Dagalo, deve ticareti yapan bir kabilenin şefinin yeğeni. Okulu üçüncü sınıfta bırakmış, sonra da deve tüccarı olmuş. Dagalo hakkındaki en bilindik hikaye yaşadığı kabilenin olduğu bölgede çıkan çatışmalarda ailesinden 60 kişinin ölmesi ve develerinin yağmalanması sonucu silahlanarak Cancavid milislerine katılmış olması.
Cancavid’de başarılı olup yükseldikçe El Beşir’in dikkatini çekmiş ve kısa sürede de komutan olmuş. Cancavidler 2003 yılında Darfur’da yönetime karşı ayaklanmaya başlayan Arap olmayan halkla savaştı. İnsan hakları örgütleri, Darfur’daki çatışmalar boyunca Cancavid’i cinayet, tecavüz ve işkence dahil olmak üzere pek çok savaş suçu işlemekle suçladı.
RSF, 2013 yılında Dagalo öncülüğünde kuruldu. El Beşir’in ve Ulusal İstihbarat ve Güvenlik Servisi’nin gözetimi altında Cancavid’dekileri de buraya katarak yeni bir güç oluşturdu. El Beşir yönetiminde tabiri caizse ekmek elden su gölden yaşayan Dagalo, bunlara rağmen 2019’daki darbede rol oynadı. El Beşir’e ihaneti kendisinin yararına oldu. Zira Sudanlı lider ve diğer üst düzey yöneticiler Uluslararası Ceza Mahkemesi’nde insanlığa karşı suç işlemekten ve soykırımdan yargılanırken, Dagalo’ya karşı herhangi bir suçlama yöneltilmedi.

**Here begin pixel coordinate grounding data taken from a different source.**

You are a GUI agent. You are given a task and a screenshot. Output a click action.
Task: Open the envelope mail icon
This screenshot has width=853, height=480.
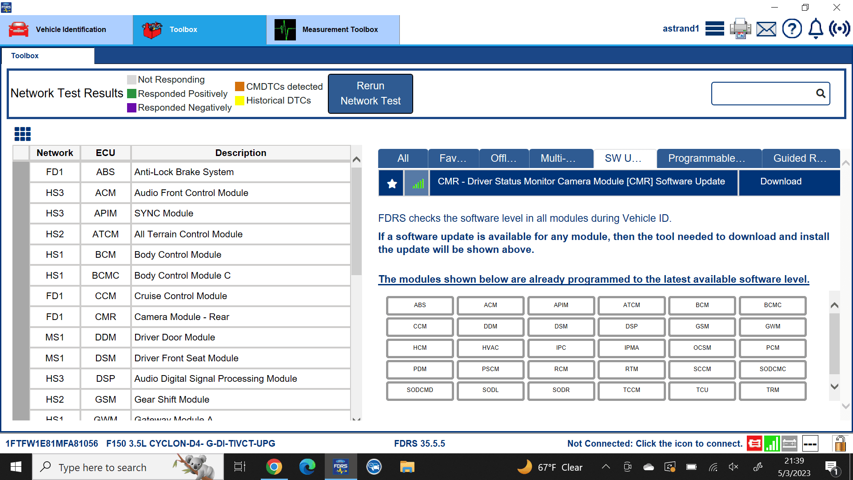tap(766, 29)
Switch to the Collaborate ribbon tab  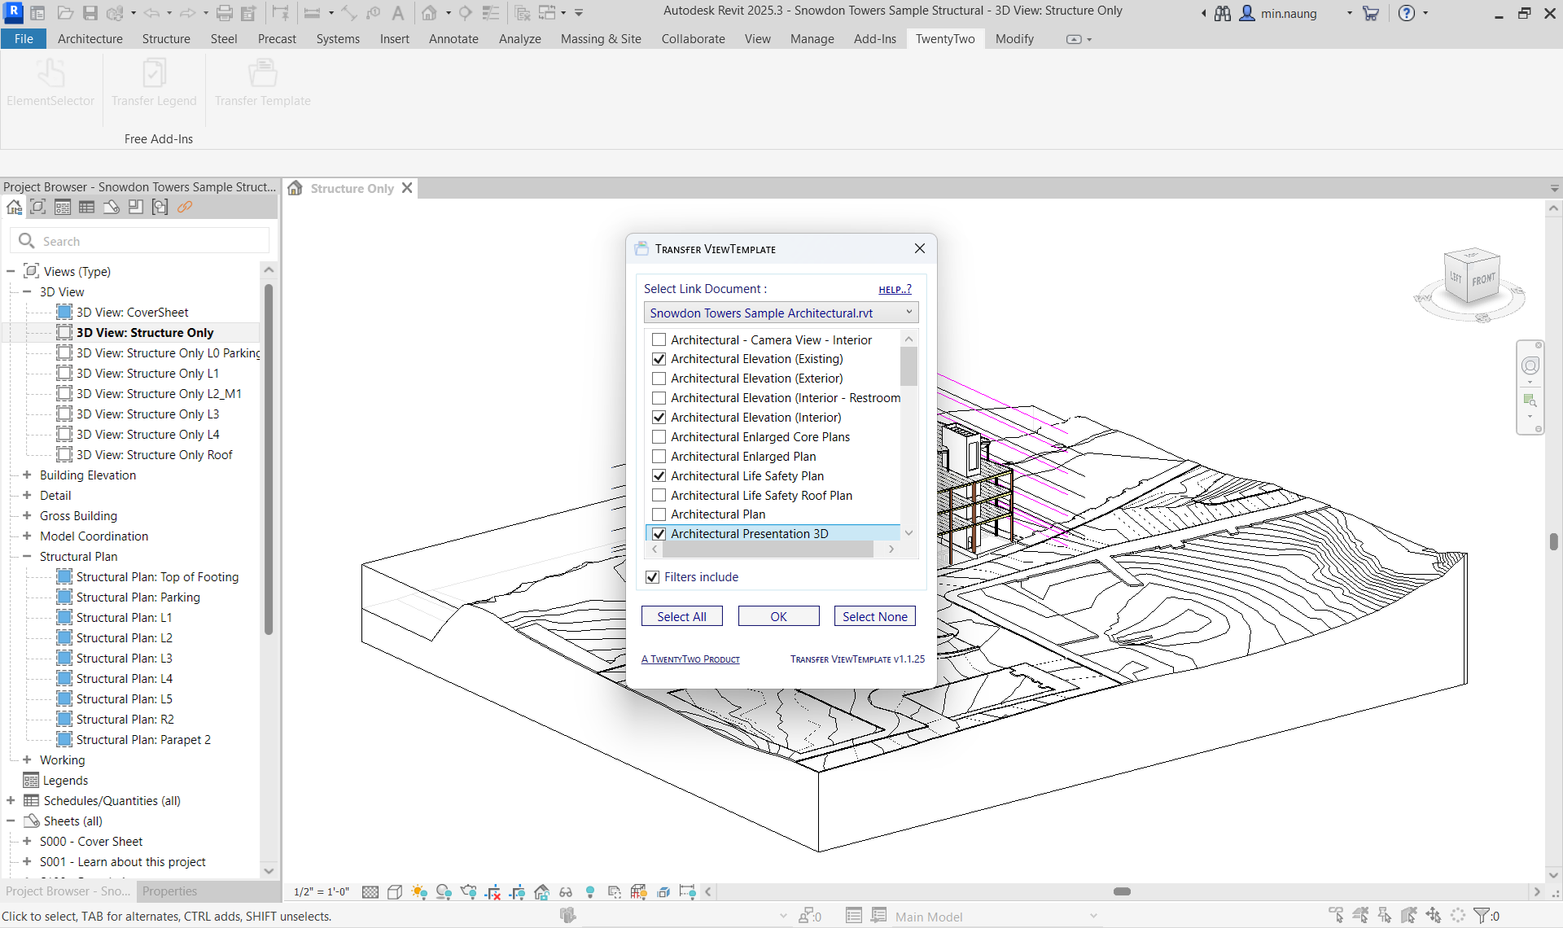(693, 39)
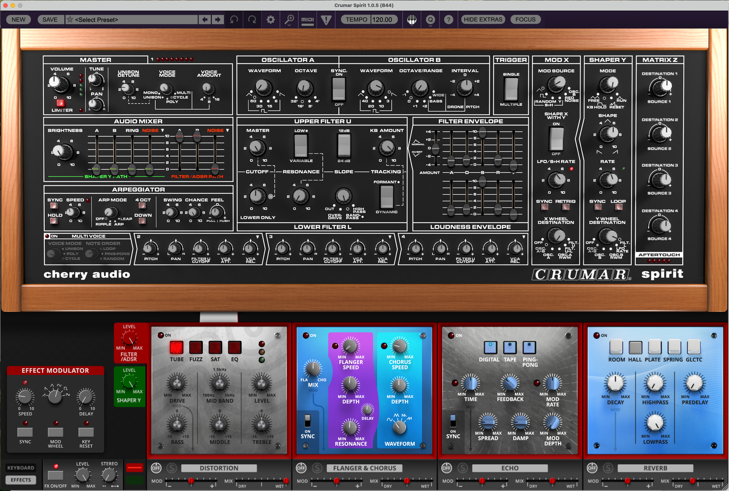Turn off the Distortion effect with OFF button
Viewport: 729px width, 491px height.
point(156,468)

El Burhan ise 2019 yılında daha fazla askeri eğitim almak için Ürdün ve Mısır’a gitmiş ve Şubat 2018’de Sudan ordusunun genelkurmay başkanı olmuşu. Darbenin yapıldığı Nisan 2019’da El Burhan ordu genel müfettişiydi, Sudan’ın en kıdemli üçüncü generali unvanını taşıyordu. El Beşir sonrası yönetimin nasıl olacağı tartışılırken Askeri Geçiş Konseyi’nin (TMC) başına El Burhan getirildi. Birkaç ay sonra da uluslararası baskıların bir sonucu olarak TMC yerine bu yıl yapılması beklenen seçimler için bir sivil-asker ortaklığı olan Egemen Konsey (SC) kuruldu.
SC’nin de başkanı olan El Burhan, ülkedeki sivil demokrasi yanlısı güçlerle birlikte çalışarak fiili devlet başkanı oldu. Ne var ki 2021 yılında bir darbe yaparak iktidarı ele geçirdi ve Sudan’ın kısa ömürlü demokrasi denemesi de raydan çıkmış oldu.